“We would like to extend our deepest sympathies to the child’s family,” said Dr. Richard Stanwick, Island Health’s Chief Medical Health Officer. “This tragedy reinforces how important it is for recreational mushroom hunters to know the difference between a poisonous and non-poisonous mushroom. To an untrained eye, it’s easy to mistake a toxic mushroom for an edible one. If you aren’t sure, leave it in the ground.”
The youngster was foraging for wild mushrooms with his family last week at an undisclosed location in downtown Victoria. Mycological examination of specimens collected at this site suggests that in all probability he ingested the Amanita phalloides mushroom, also known as the “Death Cap” mushroom. Tests to confirm the presence of specific toxins in his system from this variety of mushroom are ongoing. He was initially treated at Victoria General Hospital, and later airlifted to a hospital in Edmonton where he died last night.
This is the first recorded death in this province from a B.C. Death Cap mushroom.

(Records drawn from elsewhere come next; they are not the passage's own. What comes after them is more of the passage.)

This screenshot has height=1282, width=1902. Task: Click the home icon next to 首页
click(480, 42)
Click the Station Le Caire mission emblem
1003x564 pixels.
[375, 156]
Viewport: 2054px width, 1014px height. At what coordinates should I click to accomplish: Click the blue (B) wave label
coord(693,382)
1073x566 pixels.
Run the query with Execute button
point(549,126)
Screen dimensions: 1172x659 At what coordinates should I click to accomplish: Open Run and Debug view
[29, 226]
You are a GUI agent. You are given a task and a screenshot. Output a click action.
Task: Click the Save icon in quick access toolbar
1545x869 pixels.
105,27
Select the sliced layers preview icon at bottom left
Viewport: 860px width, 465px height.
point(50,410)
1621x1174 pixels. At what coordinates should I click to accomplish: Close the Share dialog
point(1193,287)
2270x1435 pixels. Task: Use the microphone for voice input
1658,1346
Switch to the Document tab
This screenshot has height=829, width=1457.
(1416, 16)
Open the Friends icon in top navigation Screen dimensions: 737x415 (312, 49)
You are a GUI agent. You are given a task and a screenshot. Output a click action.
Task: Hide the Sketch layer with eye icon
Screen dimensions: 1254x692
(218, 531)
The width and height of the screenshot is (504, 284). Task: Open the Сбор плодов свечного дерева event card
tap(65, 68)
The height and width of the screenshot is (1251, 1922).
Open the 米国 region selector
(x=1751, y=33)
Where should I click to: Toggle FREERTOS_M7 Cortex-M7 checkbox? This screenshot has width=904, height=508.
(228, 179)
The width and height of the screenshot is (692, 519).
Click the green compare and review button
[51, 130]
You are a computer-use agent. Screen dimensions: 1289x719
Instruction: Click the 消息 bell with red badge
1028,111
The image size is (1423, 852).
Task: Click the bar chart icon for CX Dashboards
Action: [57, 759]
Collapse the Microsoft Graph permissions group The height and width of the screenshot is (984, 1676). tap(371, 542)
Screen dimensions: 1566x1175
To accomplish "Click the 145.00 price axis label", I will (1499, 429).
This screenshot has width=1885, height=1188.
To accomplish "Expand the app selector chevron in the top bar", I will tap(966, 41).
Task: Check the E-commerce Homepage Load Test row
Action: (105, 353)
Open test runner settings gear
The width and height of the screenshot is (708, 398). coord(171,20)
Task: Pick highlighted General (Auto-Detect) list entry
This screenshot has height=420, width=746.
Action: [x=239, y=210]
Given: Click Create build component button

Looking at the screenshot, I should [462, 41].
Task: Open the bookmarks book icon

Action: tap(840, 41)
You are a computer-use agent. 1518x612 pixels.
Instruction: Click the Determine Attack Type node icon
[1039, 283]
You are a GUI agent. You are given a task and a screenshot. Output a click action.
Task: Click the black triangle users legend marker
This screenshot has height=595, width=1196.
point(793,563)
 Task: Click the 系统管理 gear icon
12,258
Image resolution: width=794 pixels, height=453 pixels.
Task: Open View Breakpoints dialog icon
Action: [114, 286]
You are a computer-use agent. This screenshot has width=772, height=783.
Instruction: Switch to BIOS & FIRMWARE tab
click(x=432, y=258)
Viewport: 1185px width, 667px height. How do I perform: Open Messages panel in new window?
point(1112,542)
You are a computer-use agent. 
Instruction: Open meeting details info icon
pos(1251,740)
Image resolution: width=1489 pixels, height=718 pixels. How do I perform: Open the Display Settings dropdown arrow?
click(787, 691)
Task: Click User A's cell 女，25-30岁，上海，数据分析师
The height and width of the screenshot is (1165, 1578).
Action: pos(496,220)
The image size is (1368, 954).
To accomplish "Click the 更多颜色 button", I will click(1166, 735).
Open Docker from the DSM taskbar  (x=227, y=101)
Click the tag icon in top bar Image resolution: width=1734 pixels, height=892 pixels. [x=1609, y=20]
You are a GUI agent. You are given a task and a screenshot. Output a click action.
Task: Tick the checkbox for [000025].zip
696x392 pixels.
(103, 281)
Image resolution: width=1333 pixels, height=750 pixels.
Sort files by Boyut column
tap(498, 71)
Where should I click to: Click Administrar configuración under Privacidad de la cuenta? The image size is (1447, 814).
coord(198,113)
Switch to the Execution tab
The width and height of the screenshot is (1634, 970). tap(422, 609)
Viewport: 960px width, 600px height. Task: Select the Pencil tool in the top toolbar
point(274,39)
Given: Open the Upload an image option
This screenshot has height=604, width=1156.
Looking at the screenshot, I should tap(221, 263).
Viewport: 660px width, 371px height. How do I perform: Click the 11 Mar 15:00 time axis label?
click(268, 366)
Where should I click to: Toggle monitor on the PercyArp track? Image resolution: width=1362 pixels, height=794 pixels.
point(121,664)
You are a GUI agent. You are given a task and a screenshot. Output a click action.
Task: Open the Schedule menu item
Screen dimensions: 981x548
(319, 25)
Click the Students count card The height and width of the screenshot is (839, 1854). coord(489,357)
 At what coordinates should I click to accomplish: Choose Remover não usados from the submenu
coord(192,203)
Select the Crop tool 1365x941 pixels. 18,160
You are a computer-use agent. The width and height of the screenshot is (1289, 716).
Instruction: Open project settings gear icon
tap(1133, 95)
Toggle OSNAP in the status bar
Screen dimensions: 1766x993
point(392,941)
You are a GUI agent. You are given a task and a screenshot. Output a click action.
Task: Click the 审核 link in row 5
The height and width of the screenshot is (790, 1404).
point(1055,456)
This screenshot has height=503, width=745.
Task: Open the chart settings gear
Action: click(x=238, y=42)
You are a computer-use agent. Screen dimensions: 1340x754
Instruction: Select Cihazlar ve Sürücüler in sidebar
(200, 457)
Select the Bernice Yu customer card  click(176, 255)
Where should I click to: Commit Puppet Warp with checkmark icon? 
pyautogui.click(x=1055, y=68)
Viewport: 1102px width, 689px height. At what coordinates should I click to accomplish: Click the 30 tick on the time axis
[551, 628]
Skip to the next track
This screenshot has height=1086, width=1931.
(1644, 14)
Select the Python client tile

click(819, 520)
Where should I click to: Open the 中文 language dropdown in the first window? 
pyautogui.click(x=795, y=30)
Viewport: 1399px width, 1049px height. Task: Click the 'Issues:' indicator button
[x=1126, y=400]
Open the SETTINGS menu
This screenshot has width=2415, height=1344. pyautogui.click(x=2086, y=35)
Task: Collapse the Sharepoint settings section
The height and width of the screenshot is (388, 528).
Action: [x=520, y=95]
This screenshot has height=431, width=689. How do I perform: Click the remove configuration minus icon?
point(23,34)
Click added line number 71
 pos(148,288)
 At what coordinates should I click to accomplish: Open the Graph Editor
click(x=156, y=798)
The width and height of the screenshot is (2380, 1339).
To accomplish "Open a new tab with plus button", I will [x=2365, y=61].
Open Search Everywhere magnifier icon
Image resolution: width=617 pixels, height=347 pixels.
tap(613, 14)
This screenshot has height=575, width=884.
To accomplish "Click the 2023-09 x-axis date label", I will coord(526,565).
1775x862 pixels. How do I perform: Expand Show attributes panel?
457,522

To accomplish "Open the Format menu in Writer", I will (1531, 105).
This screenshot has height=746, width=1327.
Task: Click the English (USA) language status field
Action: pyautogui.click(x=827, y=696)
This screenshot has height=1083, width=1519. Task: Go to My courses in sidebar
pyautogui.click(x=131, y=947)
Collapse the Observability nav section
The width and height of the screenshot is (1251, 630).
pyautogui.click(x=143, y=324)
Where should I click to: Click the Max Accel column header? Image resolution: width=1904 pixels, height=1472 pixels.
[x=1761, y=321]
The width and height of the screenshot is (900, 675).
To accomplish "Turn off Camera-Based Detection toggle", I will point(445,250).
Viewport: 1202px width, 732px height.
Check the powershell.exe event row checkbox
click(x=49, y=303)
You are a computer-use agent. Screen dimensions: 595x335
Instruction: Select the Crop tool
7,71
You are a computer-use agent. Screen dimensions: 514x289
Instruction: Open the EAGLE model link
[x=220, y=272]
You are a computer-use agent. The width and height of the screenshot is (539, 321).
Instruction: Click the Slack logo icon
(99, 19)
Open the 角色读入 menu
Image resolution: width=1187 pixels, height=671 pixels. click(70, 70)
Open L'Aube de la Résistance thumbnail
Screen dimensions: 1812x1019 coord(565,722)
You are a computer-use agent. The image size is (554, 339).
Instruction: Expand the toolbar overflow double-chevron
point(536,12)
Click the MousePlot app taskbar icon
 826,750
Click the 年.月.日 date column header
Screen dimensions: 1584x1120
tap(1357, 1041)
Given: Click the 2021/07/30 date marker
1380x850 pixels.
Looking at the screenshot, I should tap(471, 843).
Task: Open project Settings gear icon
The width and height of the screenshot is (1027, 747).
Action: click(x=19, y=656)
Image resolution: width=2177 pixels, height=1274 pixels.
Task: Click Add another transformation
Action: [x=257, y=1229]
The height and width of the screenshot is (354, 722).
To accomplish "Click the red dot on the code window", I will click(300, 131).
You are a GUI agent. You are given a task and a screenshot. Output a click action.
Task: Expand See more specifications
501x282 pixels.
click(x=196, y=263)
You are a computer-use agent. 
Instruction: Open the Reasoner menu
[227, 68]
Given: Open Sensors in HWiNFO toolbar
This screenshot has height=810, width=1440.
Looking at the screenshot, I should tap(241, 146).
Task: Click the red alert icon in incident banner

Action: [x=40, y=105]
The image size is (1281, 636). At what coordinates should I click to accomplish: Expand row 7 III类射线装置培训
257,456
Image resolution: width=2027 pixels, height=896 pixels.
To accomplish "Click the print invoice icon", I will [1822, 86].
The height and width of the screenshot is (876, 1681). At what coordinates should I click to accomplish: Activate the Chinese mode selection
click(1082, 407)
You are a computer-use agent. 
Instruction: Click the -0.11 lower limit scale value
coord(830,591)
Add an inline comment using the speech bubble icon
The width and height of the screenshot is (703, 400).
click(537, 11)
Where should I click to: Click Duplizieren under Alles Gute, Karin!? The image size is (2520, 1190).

Stanwick explained that the differences between poisonous and non-poisonous mushrooms can be very subtle, sometimes only seen microscopically. They grow in both urban and remote settings, and are becoming more common in urban areas such as Victoria, Vancouver and other regions across the province.
While it doesn’t look like any popular edible species native to B.C., the Death Cap does resemble the paddy straw mushroom, an edible and popular mushroom that grows in Asia.
If people choose to forage, Dr. Stanwick urges them to familiarize themselves with wild mushrooms, focus on the ones that can be easily identified and known to be safe and edible – and avoid the remainder, especially the Death Cap. Better yet, go harvesting with an expert in the field or even join your local mycological society.
The Amanita phalloides has an ordinary appearance. It is mainly white, with a white or yellowish stem, a cap that ranges from yellowish-green to light brown that is round when young and flattens with age. Its stem is bulbous at the base, and may be buried in soil. At maturity, it can be fairly large, up to 15 cm across.
“At the urging of the family, efforts will be made to improve public education of these risks as well as work on possible signage appropriate to locations where Death Caps are found,” Stanwick said.
Tips to stay safe while mushroom hunting:
• If you are unsure or uncertain, don’t eat it;
• Only pick and eat mushrooms that are well known, distinct and easily identifiable;
• Dig up the entire mushroom if uncertain, to help in its identification;
• Eat small amounts;
• If you suspect you’ve consumed a poisonous mushroom, call the BC Drug and Poison Information Centre at 1-800-567-8911 or 604-682-5050, and seek medical attention, or call 911. In both cases, keep a sample of the mushroom or food that was eaten.